Tuesday, June 29, 2010

Gleanings from the Pastor's Perspective: Dealing with what we don’t want to talk about

The Pastor’s Perspective
“Dealing with what we don’t want to talk about”
First Published: April 30, 2010


I am so appreciate of the hosts of folks who have encouraged me in the wake of the last Sunday’s sermon on the seventh commandment. To be quite honest, I approached that text with fear and trembling. It speaks to such important and hard and uncomfortable issues in our lives, I knew that it would be disturbing. But we are committed to God’s word here and integrity demanded that the difficult issues (and passages) not be ducked. Many of you have said that the Lord’s word ministered to you deeply, and for that I’m profoundly grateful.

Now I mentioned to you that I wanted to address seven areas of application of the commandment, but in both services we only got to application 3. I will come back to this subject matter again as we work through Exodus (fairly soon, actually), but I think that I will also do some reflection with you on these things in the First Epistle as well.

For one thing, today, I’m going to reveal to you all seven of the areas! I first made the point that the seventh commandment teaches us that as believers are to show covenant loyalty to God only, they are also to show sexual loyalty to their spouse/future spouse. The inclusion of this command in the ten words makes perfect sense. Sexual infidelity is a perennial problem and it relates to covenant loyalty. Marriage is a covenant and therefore all sexual sin is a violation of that covenant. When we say “adultery” we mean especially “any sexual relations between a married person and someone who is not his/her spouse.” “Fornication,” on the other hand, is “sexual relations between the unmarried.” Both are condemned by Christ in his interpretation of this command, and so it is clear that the Bible prohibits all extra-marital or pre-marital sexual relations. The point being made here is fundamental: sex is to be tied to a covenant commitment. There is to be no sex apart from commitment. God has so designed us that there should be no sexual intimacy apart from the attendant covenantal commitments. Furthermore, we emphasized that sexual purity is an expression of love for/loyalty to God, as well as for our spouse/future spouse, see Psalm 51:4 and 1 Cor 7:4). There is a reason adultery is chosen by God as an image of what it means to be disloyal to him (see the OT prophetic writings)!

Second, I commented that as believers seek to be outwardly pure in their sexual life, so also they must strive to be inwardly pure. This is clear from Jesus’ teaching in Matthew 5:27-30. Jesus’ exposition of the true meaning of the law here shows that, because the Law is Spiritual, the keeping of the Law is a matter of the heart. The requirements of the Law extend to our hearts, eyes and hands. Jesus is speaking here of sexual immorality of any sort, for instance, lustful viewing is eye-adultery. Men know exactly what Jesus means! But Jesus also characterizes this eye-adultery as heart-adultery. This is not a superficial or trifling sin.

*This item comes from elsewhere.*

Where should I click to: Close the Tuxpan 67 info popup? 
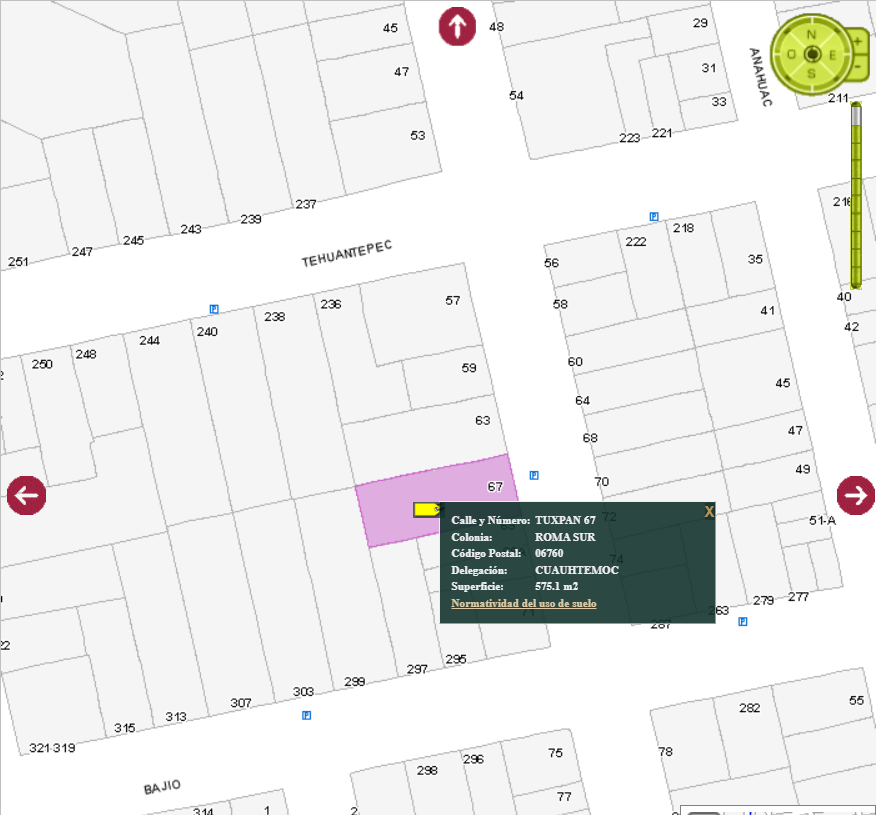coord(709,512)
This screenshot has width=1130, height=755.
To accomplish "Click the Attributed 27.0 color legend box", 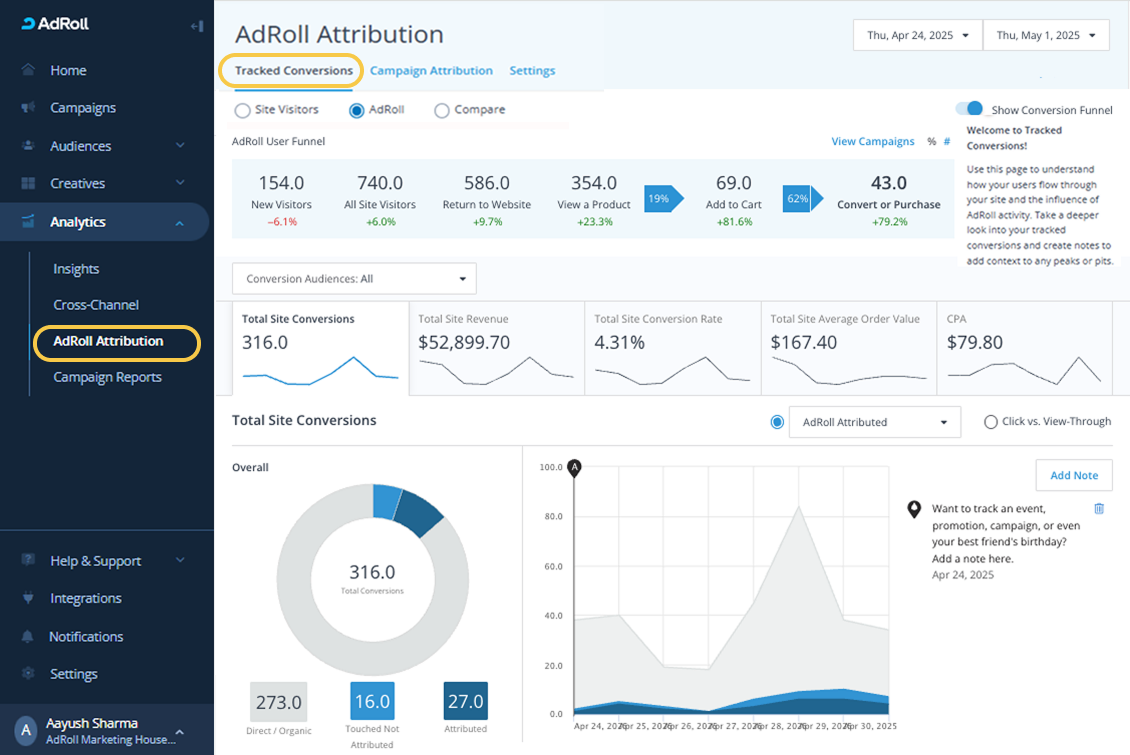I will tap(465, 701).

Jesus’ prescription is shocking. Take drastic action in getting rid of whatever may be the conduit of temptation, he says. The present is not our only life. An eternal destiny awaits us in heaven or hell. Nothing, however pleasurable or satisfying at the moment should be allowed to doom us eternally. Sin must not be pampered or toyed with, but put to death (flung aside immediately and decisively). “Dillydallying is deadly.” The book, the pictures, the film, the web-site, the social tie, the baneful habit – must go.

What areas of application does this teaching have? Many. Many more than I list here. But seven were/are on my mind. Several crucial issues for our time: (1) Pornography: involves idolatry (divided heart), secrecy (divided life), and isolation (non-intimacy). This is a rampant problem. (2) Immodesty: if our clothing is provocative then we are inviting trouble upon ourselves and causing difficulty for our brothers. (3) Pre-marital sex: shows disloyalty to God, disloyalty to our future partner, and is a spiritual danger, as well as a physical danger. [I could have added in the issue of extra-marital sex]. (4) Homosexuality: whatever our society may say it is clearly out of accord with the Bible. Paul’s language of censure is drawn right from the law of Moses! (5) Pedophilia: now that homosexuality has been normalized, pedophilia will be next. Christians must engage the culture on this. (6) Unbiblical divorce: rampant in our community, reveals lack of commitment in our day and time. (7) Intra-marital Sexual Deprivation: see Paul’s comments in 1 Cor 7:3-5.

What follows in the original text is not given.